Si la excepción confirma una regla, en el caso de los incendios cada uno es una anomalía. Ante la idea de dejar que la naturaleza recupere el territorio, ha habido que intervenir en muchas ocasiones. Por prisa, mala conciencia, interés o porque el daño causado por el ser humano es tan grave que solo él puede remediarlo. Estos son algunos ejemplos.

En 2001, un incendio arrasó casi mil hectáreas del Parque Natural de Cazorla (Jaén). La Junta de Andalucía invirtió tres millones de euros en trabajos de retirada de los árboles quemados y en labores de contención para evitar la erosión del suelo.
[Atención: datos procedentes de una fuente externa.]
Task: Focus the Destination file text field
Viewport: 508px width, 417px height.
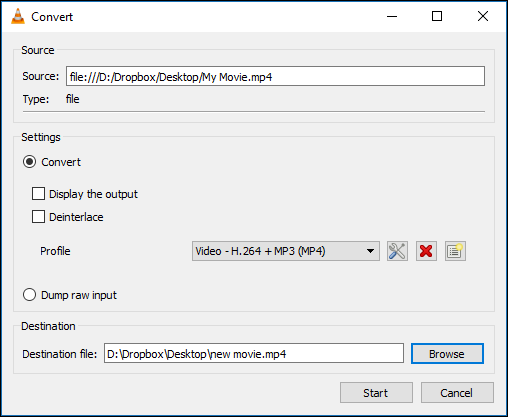Action: (x=254, y=353)
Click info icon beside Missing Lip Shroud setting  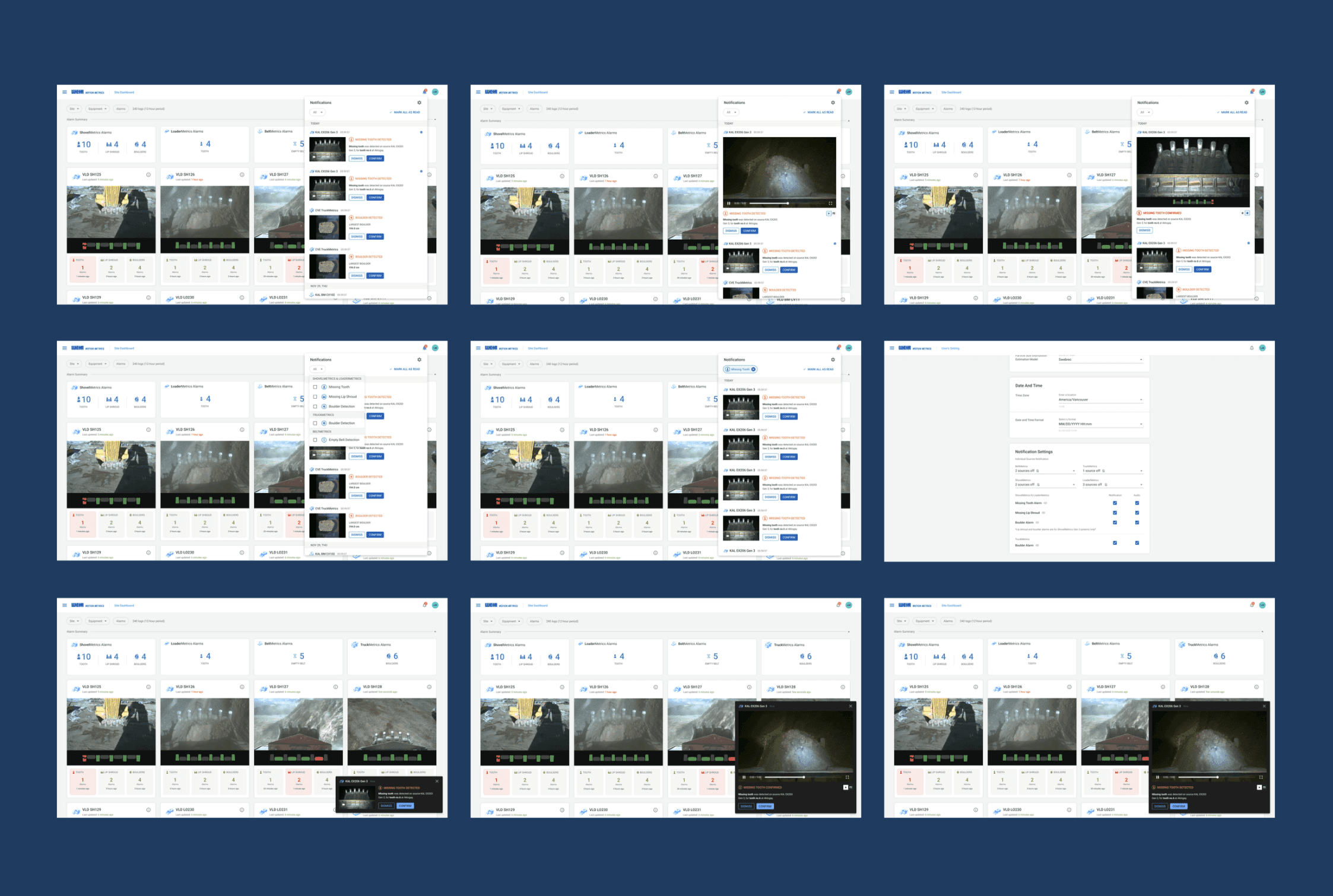click(x=1043, y=513)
Sin embargo, los esfuerzos fueron infructuosos. Los técnicos de la Consejería de Medio Ambiente determinaron que el proceso no estaba siguiendo su curso y, cuatro años después, decidieron actuar. En 2005, iniciaron los trabajos de reforestación, una labor complicada por la orografía del terreno.

En 2004, un incendio arrasó 35.000 hectáreas de masa forestal y acabó con la vida de dos personas cerca de Río Tinto (Huelva). La presión social y el paisaje desolado agilizaron los trabajos de reforestación. No se esperó a ver cómo reaccionaba el suelo. Comenzó la repoblación. La maquinaria acabó con los nuevos brotes de alcornoques o encinas. Se plantaron pinos y frondosas (árboles caducos de hoja ancha).

Guadalajara (2005). Se quemaron 13.000 hectáreas. La Junta inició la reforestación de una de sus fincas, El Solanillo, como parte de un proyecto de investigación y didáctico. Otras zonas, como las tejedas, también fueron replantadas en 2008 por su mal estado.